Anelosimus eximius é uma espécie de aranha social pertencente ao género Anelosimus, que por sua vez pertence à família dos Teridídeos, à qual fazem também parte aranhas como as viúvas-negras. São nativas às Antilhas Menores e a uma região entre o Panamá e a Argentina. As suas colónias podem ser compostas por várias centenas de indivíduos, maioritariamente fêmeas, enquanto os machos compõe cerca de 5-22% da colónia. A colónia é muito mais equalitária quando comparando com as colónias de abelhas, vespas ou aranhas, visto que todas as aranhas conseguem reproduzir-se e realizar qualquer tipo trabalho.
Anelosimus eximius é classificado como uma espécie de aranhas sociais, pois os indivíduos desta espécie formam colónias, onde todos participam e tomam conta das crias e cooperam para capturar presas que fiquem presas na sua teia, permitindo que consigam capturar presas muito maiores (algo que apenas um único indivíduo não seria capaz de o fazer). Estas aranhas apresentam uma tonalidade acastanhada.
As suas teias não capturam muitas presas, mas as presas apanhadas são significativamente maiores comparando com outras presas capturadas nas teias de espécies de aranha anti-sociais ou sociais individuais. Desta forma, a colónia consegue apanhar presas que satisfaçam todos os seus indivíduos. As teias podem apresentar cerca de 7,6 m de comprimento e 1,5 m de largura, onde todas as aranhas auxiliam na sua manutenção, e podem ocupar canópias inteiras.
Anelosimus eximius produzem também poucos sacos de ovos, porém cada saco contém mais crias comparativamente com sacos de ovos de aranhas de outra espécie.

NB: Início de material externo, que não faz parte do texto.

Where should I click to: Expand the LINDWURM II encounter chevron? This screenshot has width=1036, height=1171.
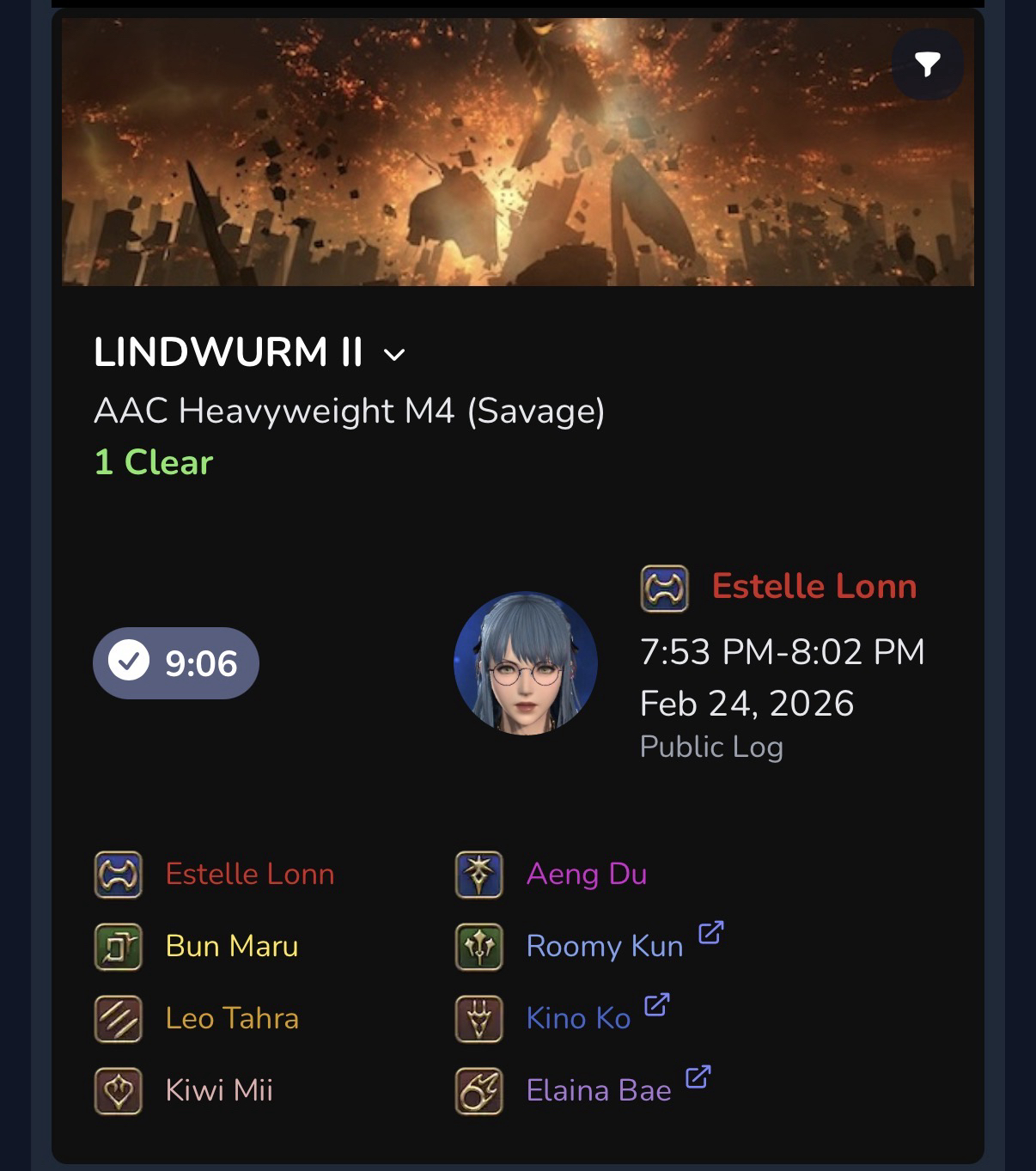(394, 355)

Os cientistas não sabem ao certo como este comportamento social terá evoluído num animal tipicamente solitário. A falta de discriminação contra crias externas/desconhecidas leva a duas suposições: que esta característica já existiria na espécie ancestral que lhe deu origem ou que a espécie teve de ultrapassar a discriminação de forma a conseguir obter este comportamento social. Através de estudos em espécies sociais e sub-sociais relativamente a reações a crias desconhecidas, os cientistas descobriram que as espécies não o tinham de ultrapassar a discriminação, visto que tanto as espécies sociais e sub-sociais não demonstraram nenhum comportamento discriminatório.